Please copy the listing below line for line, changing nothing.

#### [Data for locating words and elements]
****************************************

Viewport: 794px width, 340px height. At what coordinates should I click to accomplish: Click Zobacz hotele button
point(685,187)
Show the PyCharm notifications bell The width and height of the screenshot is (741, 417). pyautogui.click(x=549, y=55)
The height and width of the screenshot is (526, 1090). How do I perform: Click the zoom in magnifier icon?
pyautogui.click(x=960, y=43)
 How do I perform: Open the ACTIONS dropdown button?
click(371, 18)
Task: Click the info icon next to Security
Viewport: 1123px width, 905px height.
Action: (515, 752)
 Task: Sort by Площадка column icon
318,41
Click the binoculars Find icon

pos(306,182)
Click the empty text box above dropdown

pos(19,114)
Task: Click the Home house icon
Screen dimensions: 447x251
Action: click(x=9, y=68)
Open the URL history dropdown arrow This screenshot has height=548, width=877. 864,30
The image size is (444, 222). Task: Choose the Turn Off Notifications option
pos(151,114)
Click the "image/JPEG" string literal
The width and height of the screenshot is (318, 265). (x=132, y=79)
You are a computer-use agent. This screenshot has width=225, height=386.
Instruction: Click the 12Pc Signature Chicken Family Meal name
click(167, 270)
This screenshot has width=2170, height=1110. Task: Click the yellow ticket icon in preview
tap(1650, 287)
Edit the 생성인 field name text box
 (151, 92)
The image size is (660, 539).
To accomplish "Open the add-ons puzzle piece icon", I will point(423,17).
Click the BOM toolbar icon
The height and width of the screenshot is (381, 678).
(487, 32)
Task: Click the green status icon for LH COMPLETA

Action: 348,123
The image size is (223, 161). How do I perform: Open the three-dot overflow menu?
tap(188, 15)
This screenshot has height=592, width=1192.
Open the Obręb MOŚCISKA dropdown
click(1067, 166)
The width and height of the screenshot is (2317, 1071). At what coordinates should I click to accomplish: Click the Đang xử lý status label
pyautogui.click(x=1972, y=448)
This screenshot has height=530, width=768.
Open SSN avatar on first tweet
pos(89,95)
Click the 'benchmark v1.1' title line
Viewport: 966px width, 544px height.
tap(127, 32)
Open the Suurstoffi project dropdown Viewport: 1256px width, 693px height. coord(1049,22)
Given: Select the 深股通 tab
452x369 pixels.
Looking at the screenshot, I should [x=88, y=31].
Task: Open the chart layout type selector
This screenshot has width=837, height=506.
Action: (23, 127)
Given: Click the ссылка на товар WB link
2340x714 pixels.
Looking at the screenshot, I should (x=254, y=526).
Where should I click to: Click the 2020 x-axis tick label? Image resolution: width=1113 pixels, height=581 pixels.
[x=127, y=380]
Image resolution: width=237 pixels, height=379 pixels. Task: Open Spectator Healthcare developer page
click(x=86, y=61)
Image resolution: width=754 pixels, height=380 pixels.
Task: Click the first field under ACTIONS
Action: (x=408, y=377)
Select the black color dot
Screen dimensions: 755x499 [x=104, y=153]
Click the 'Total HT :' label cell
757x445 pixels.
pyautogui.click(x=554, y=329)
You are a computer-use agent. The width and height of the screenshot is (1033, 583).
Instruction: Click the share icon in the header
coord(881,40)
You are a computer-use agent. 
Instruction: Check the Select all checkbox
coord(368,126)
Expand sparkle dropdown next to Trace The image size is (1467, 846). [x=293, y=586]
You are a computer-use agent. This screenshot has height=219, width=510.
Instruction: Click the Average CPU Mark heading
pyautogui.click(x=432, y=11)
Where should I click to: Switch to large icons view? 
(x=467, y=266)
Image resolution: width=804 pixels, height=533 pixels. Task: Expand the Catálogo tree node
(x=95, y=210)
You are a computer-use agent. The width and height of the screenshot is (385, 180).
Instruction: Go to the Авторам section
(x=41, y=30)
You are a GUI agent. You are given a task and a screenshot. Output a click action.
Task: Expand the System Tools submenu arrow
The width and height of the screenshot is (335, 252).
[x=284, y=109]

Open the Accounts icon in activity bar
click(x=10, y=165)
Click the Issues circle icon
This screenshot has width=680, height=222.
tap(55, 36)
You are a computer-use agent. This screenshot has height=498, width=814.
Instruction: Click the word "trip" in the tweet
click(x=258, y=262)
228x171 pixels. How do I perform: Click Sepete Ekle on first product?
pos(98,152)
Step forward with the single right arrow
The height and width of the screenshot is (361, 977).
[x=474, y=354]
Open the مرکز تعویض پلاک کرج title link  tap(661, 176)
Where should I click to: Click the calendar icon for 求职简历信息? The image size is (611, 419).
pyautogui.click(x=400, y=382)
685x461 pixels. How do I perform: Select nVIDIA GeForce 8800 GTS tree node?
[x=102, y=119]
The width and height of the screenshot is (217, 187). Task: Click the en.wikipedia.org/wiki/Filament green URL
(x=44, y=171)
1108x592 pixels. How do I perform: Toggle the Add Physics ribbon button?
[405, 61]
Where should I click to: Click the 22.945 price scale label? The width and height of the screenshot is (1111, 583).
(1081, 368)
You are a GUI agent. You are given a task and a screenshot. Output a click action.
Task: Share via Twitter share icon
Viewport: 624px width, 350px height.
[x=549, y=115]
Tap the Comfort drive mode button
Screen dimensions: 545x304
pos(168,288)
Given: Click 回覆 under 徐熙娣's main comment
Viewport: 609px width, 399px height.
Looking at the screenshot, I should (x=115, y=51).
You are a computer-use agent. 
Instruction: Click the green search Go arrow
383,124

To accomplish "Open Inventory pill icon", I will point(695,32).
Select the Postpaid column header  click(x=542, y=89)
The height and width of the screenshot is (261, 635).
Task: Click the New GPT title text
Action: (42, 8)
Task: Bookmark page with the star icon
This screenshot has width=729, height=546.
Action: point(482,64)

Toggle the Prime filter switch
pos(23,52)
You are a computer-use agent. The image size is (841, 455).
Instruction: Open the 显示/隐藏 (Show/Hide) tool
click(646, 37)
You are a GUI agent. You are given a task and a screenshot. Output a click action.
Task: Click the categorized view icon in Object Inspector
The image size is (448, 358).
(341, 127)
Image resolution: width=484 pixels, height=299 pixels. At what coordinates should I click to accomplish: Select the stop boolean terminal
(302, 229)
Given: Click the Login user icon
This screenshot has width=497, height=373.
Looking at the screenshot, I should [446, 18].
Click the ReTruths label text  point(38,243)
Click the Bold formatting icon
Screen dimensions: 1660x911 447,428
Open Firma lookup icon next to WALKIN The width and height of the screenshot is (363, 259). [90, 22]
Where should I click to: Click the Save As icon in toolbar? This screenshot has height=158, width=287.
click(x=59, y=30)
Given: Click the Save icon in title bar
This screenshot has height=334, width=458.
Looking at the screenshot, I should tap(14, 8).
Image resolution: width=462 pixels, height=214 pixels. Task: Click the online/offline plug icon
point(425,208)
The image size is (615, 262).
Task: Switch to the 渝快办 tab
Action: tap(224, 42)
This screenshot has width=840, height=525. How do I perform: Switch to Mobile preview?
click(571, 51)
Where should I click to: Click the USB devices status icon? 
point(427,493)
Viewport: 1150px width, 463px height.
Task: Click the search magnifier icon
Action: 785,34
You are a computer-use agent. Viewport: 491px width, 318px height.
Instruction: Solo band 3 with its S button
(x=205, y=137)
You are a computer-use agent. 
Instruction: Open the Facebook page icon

****************************************

#### [Written reply]
Viewport: 794px width, 340px height. At what coordinates should I click to accomplish: Click Zobacz hotele button
point(685,187)
Show the PyCharm notifications bell The width and height of the screenshot is (741, 417). pyautogui.click(x=549, y=55)
The height and width of the screenshot is (526, 1090). How do I perform: Click the zoom in magnifier icon?
pyautogui.click(x=960, y=43)
 How do I perform: Open the ACTIONS dropdown button?
click(371, 18)
Task: Click the info icon next to Security
Viewport: 1123px width, 905px height.
Action: (515, 752)
 Task: Sort by Площадка column icon
318,41
Click the binoculars Find icon

pos(306,182)
Click the empty text box above dropdown

pos(19,114)
Task: Click the Home house icon
Screen dimensions: 447x251
Action: click(x=9, y=68)
Open the URL history dropdown arrow This screenshot has height=548, width=877. 864,30
The image size is (444, 222). Task: Choose the Turn Off Notifications option
pos(151,114)
Click the "image/JPEG" string literal
The width and height of the screenshot is (318, 265). (x=132, y=79)
You are a computer-use agent. This screenshot has width=225, height=386.
Instruction: Click the 12Pc Signature Chicken Family Meal name
click(167, 270)
This screenshot has width=2170, height=1110. Task: Click the yellow ticket icon in preview
tap(1650, 287)
Edit the 생성인 field name text box
 (151, 92)
The image size is (660, 539).
To accomplish "Open the add-ons puzzle piece icon", I will point(423,17).
Click the BOM toolbar icon
The height and width of the screenshot is (381, 678).
(487, 32)
Task: Click the green status icon for LH COMPLETA

Action: 348,123
The image size is (223, 161). How do I perform: Open the three-dot overflow menu?
tap(188, 15)
This screenshot has height=592, width=1192.
Open the Obręb MOŚCISKA dropdown
click(1067, 166)
The width and height of the screenshot is (2317, 1071). At what coordinates should I click to accomplish: Click the Đang xử lý status label
pyautogui.click(x=1972, y=448)
This screenshot has height=530, width=768.
Open SSN avatar on first tweet
pos(89,95)
Click the 'benchmark v1.1' title line
Viewport: 966px width, 544px height.
tap(127, 32)
Open the Suurstoffi project dropdown Viewport: 1256px width, 693px height. coord(1049,22)
Given: Select the 深股通 tab
452x369 pixels.
Looking at the screenshot, I should [x=88, y=31].
Task: Open the chart layout type selector
This screenshot has width=837, height=506.
Action: (23, 127)
Given: Click the ссылка на товар WB link
2340x714 pixels.
Looking at the screenshot, I should (x=254, y=526).
Where should I click to: Click the 2020 x-axis tick label? Image resolution: width=1113 pixels, height=581 pixels.
[x=127, y=380]
Image resolution: width=237 pixels, height=379 pixels. Task: Open Spectator Healthcare developer page
click(x=86, y=61)
Image resolution: width=754 pixels, height=380 pixels.
Task: Click the first field under ACTIONS
Action: (x=408, y=377)
Select the black color dot
Screen dimensions: 755x499 [x=104, y=153]
Click the 'Total HT :' label cell
757x445 pixels.
pyautogui.click(x=554, y=329)
You are a computer-use agent. The width and height of the screenshot is (1033, 583).
Instruction: Click the share icon in the header
coord(881,40)
You are a computer-use agent. 
Instruction: Check the Select all checkbox
coord(368,126)
Expand sparkle dropdown next to Trace The image size is (1467, 846). [x=293, y=586]
You are a computer-use agent. This screenshot has height=219, width=510.
Instruction: Click the Average CPU Mark heading
pyautogui.click(x=432, y=11)
Where should I click to: Switch to large icons view? 
(x=467, y=266)
Image resolution: width=804 pixels, height=533 pixels. Task: Expand the Catálogo tree node
(x=95, y=210)
You are a computer-use agent. The width and height of the screenshot is (385, 180).
Instruction: Go to the Авторам section
(x=41, y=30)
You are a GUI agent. You are given a task and a screenshot. Output a click action.
Task: Expand the System Tools submenu arrow
The width and height of the screenshot is (335, 252).
[x=284, y=109]

Open the Accounts icon in activity bar
click(x=10, y=165)
Click the Issues circle icon
This screenshot has width=680, height=222.
tap(55, 36)
You are a computer-use agent. This screenshot has height=498, width=814.
Instruction: Click the word "trip" in the tweet
click(x=258, y=262)
228x171 pixels. How do I perform: Click Sepete Ekle on first product?
pos(98,152)
Step forward with the single right arrow
The height and width of the screenshot is (361, 977).
[x=474, y=354]
Open the مرکز تعویض پلاک کرج title link  tap(661, 176)
Where should I click to: Click the calendar icon for 求职简历信息? The image size is (611, 419).
pyautogui.click(x=400, y=382)
685x461 pixels. How do I perform: Select nVIDIA GeForce 8800 GTS tree node?
[x=102, y=119]
The width and height of the screenshot is (217, 187). Task: Click the en.wikipedia.org/wiki/Filament green URL
(x=44, y=171)
1108x592 pixels. How do I perform: Toggle the Add Physics ribbon button?
[405, 61]
Where should I click to: Click the 22.945 price scale label? The width and height of the screenshot is (1111, 583).
(1081, 368)
You are a GUI agent. You are given a task and a screenshot. Output a click action.
Task: Share via Twitter share icon
Viewport: 624px width, 350px height.
[x=549, y=115]
Tap the Comfort drive mode button
Screen dimensions: 545x304
pos(168,288)
Given: Click 回覆 under 徐熙娣's main comment
Viewport: 609px width, 399px height.
Looking at the screenshot, I should (x=115, y=51).
You are a computer-use agent. 
Instruction: Click the green search Go arrow
383,124

To accomplish "Open Inventory pill icon", I will point(695,32).
Select the Postpaid column header  click(x=542, y=89)
The height and width of the screenshot is (261, 635).
Task: Click the New GPT title text
Action: (42, 8)
Task: Bookmark page with the star icon
This screenshot has width=729, height=546.
Action: point(482,64)

Toggle the Prime filter switch
pos(23,52)
You are a computer-use agent. The image size is (841, 455).
Instruction: Open the 显示/隐藏 (Show/Hide) tool
click(646, 37)
You are a GUI agent. You are given a task and a screenshot. Output a click action.
Task: Click the categorized view icon in Object Inspector
The image size is (448, 358).
(341, 127)
Image resolution: width=484 pixels, height=299 pixels. At what coordinates should I click to accomplish: Select the stop boolean terminal
(302, 229)
Given: Click the Login user icon
This screenshot has width=497, height=373.
Looking at the screenshot, I should [446, 18].
Click the ReTruths label text  point(38,243)
Click the Bold formatting icon
Screen dimensions: 1660x911 447,428
Open Firma lookup icon next to WALKIN The width and height of the screenshot is (363, 259). [90, 22]
Where should I click to: Click the Save As icon in toolbar? This screenshot has height=158, width=287.
click(x=59, y=30)
Given: Click the Save icon in title bar
This screenshot has height=334, width=458.
Looking at the screenshot, I should tap(14, 8).
Image resolution: width=462 pixels, height=214 pixels. Task: Click the online/offline plug icon
point(425,208)
The image size is (615, 262).
Task: Switch to the 渝快办 tab
Action: tap(224, 42)
This screenshot has width=840, height=525. How do I perform: Switch to Mobile preview?
click(571, 51)
Where should I click to: Click the USB devices status icon? 
point(427,493)
Viewport: 1150px width, 463px height.
Task: Click the search magnifier icon
Action: 785,34
You are a computer-use agent. Viewport: 491px width, 318px height.
Instruction: Solo band 3 with its S button
(x=205, y=137)
You are a computer-use agent. 
Instruction: Open the Facebook page icon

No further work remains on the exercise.